Senior Data Engineer
The Data Engineering team builds and operates the analytical data platform that powers machine learning, data science, analytics, and reporting across Veriff. We are responsible for large-scale data ingestion, platform reliability, and enterprise data governance — ensuring Veriffians have access to accurate and timely data.
In this role, you will own and evolve our data lake and data warehouse infrastructure, driving platform-level data management, governance, and reliability at scale.
You'll help us protect honest people online by:
- Owning and evolving our data lake and data warehouse infrastructure using technologies such as Spark, Apache Iceberg, S3, Trino/Athena, and Redshift.
- Designing and maintaining platform-level data transformation pipelines in Python and SQL — focused on schema evolution, partitioning, compaction, and deduplication.
- Implementing optimized storage formats (Parquet, Avro, ORC), partitioning strategies, and indexing to improve query performance and reduce platform costs.
- Driving data governance initiatives — PII detection and classification, access control policies, data cataloging, lineage tracking, and data quality frameworks.
- Ensuring the availability, reliability, and cost efficiency of the data platform, including observability, monitoring, and alerting for pipeline and query engine health.

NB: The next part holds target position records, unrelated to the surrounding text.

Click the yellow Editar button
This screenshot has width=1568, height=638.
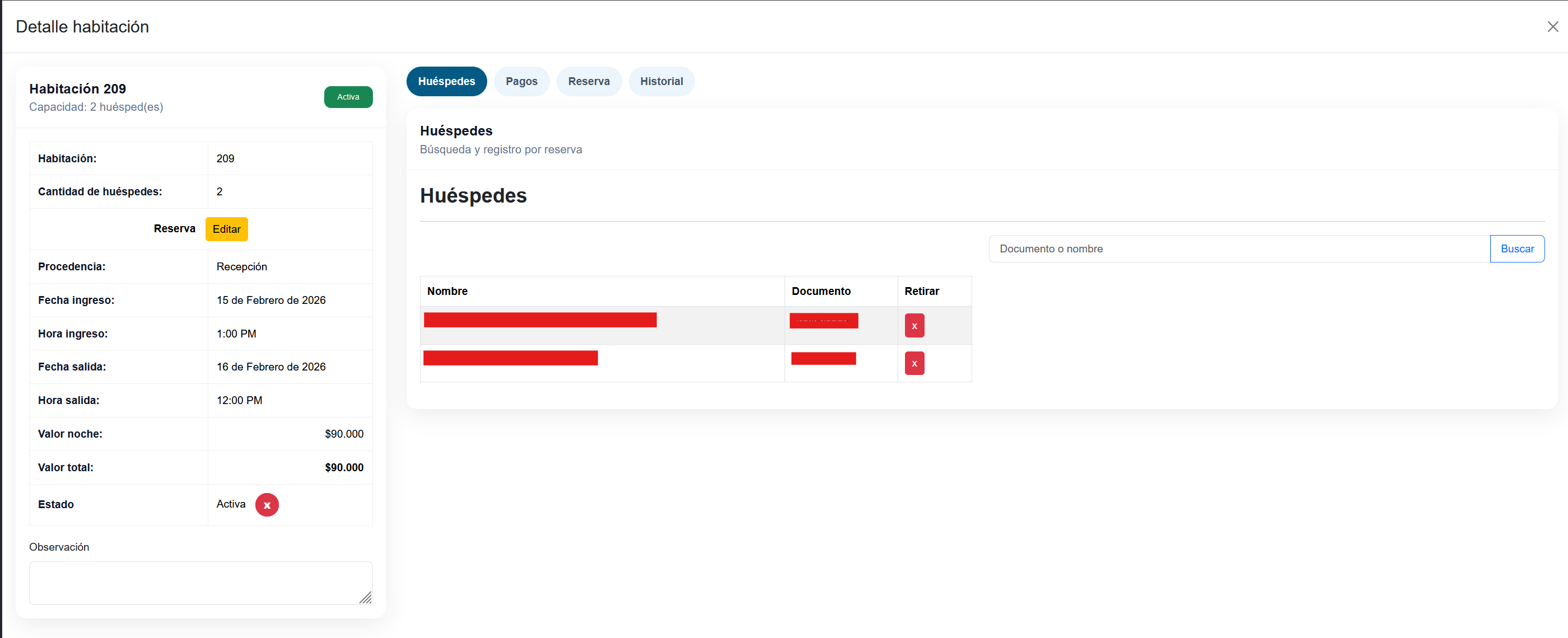226,229
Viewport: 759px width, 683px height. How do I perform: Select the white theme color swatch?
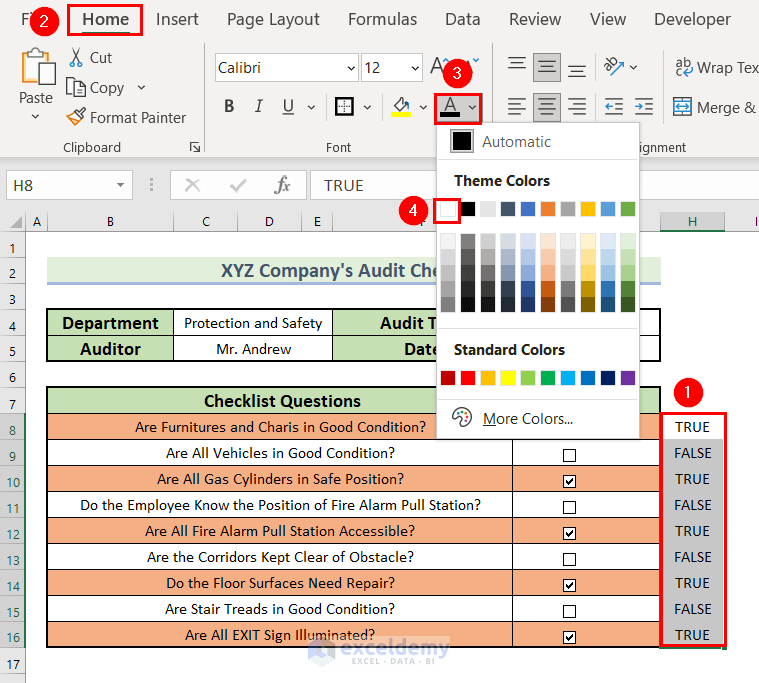[x=448, y=209]
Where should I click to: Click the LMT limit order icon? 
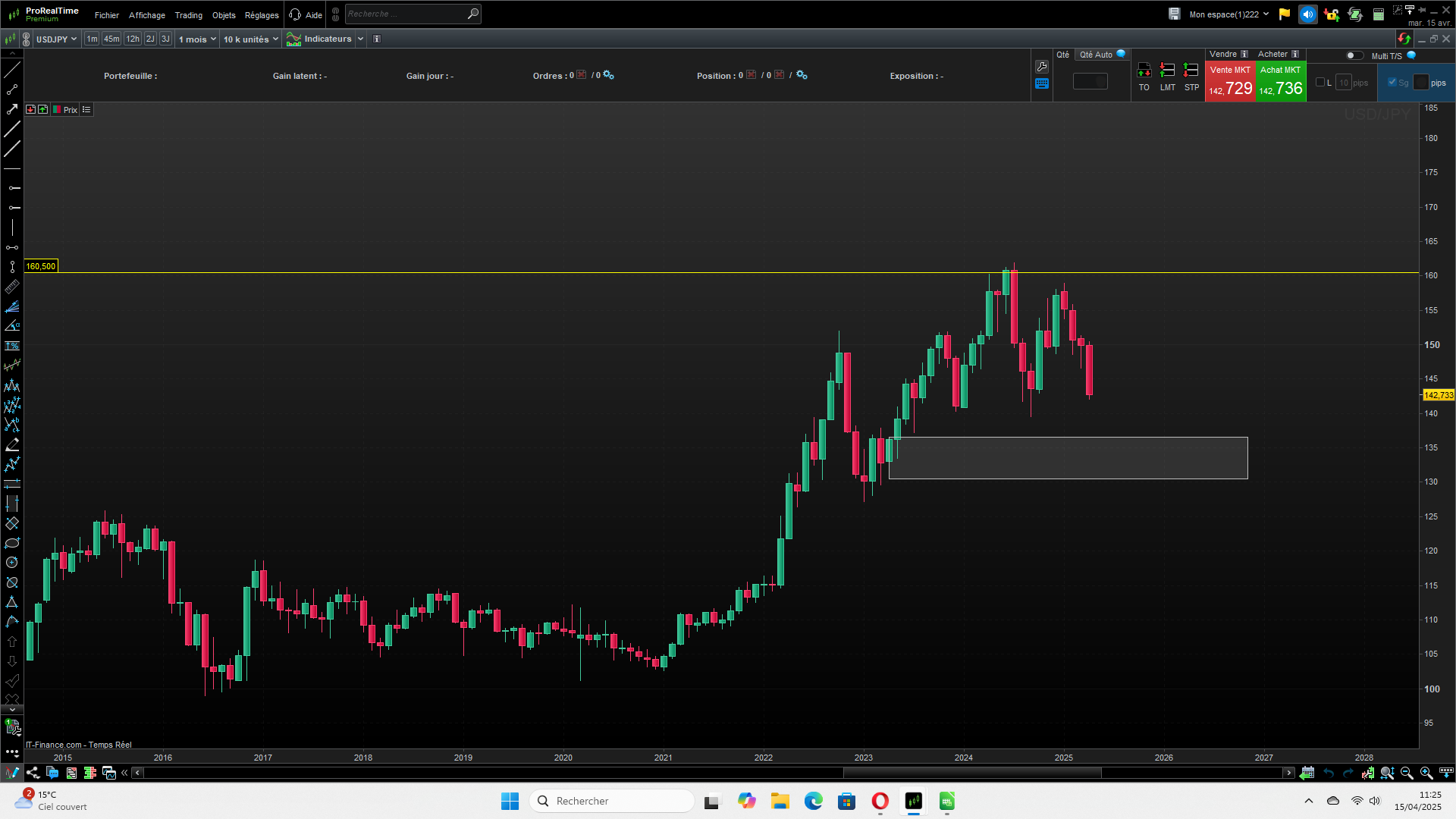point(1167,71)
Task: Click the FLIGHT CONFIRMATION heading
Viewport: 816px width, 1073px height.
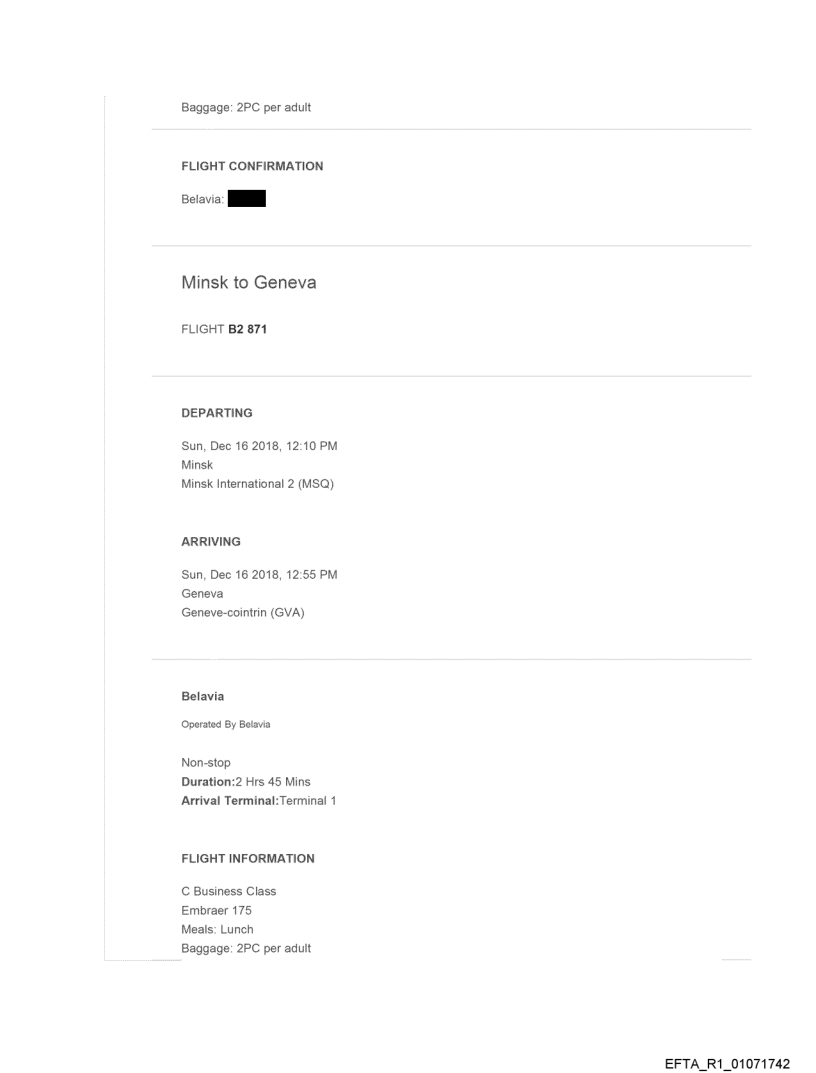Action: tap(252, 166)
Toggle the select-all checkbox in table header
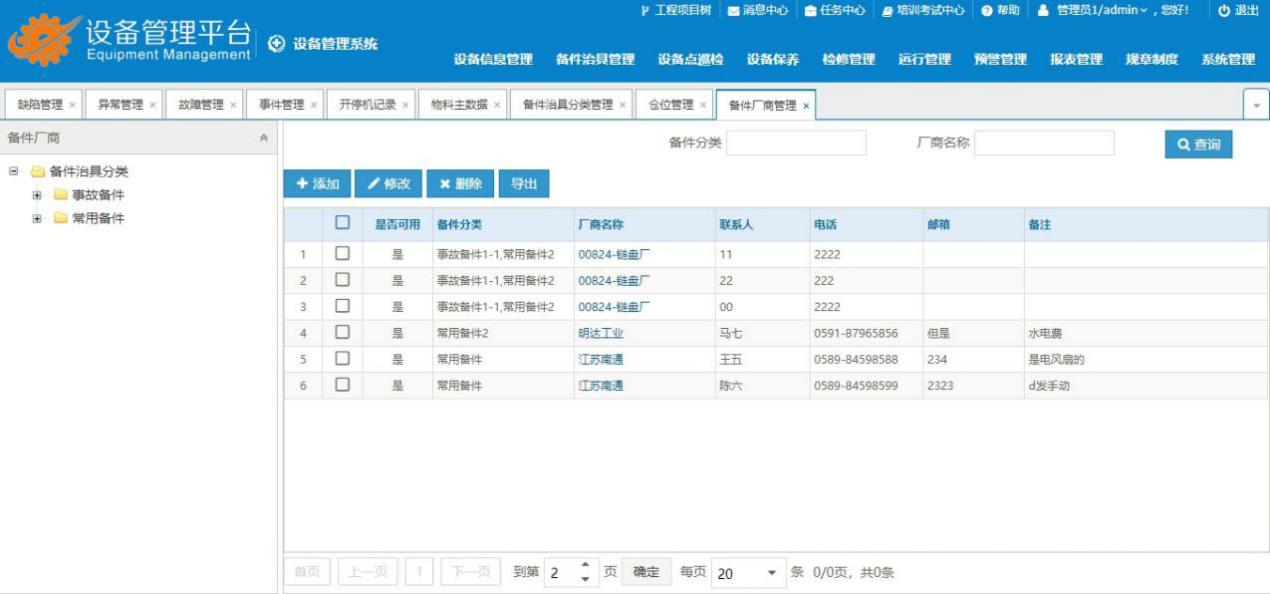The image size is (1270, 594). tap(342, 224)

- Collaborating with ML, analytics, product, and engineering teams to define data contracts, maintain schema consistency, and provide clean, well-governed datasets.
- Contributing to disaster recovery strategy and multi-region reliability of the data platform.
You are the right future Veriffian for the job if you have:
- Strong experience with Python, SQL, and Apache Spark / PySpark for large-scale data processing.
- Deep knowledge of modern analytics platform architecture — object stores, columnar and row-based data formats (Parquet, Avro, ORC), orchestration tools, analytical query engines, schema registries, and data catalogs.
- Experience with data governance and data management at scale — PII handling, data cataloging, schema management, access control, and data quality frameworks.
- Experience designing and operating data lake and data warehouse infrastructure.
- Solid understanding of storage optimization — partitioning, compaction, and compression trade-offs.
- Experience building observability, monitoring, and alerting for data platforms.
- Strong problem-solving skills and comfort working with ambiguity — defining problems before solving them.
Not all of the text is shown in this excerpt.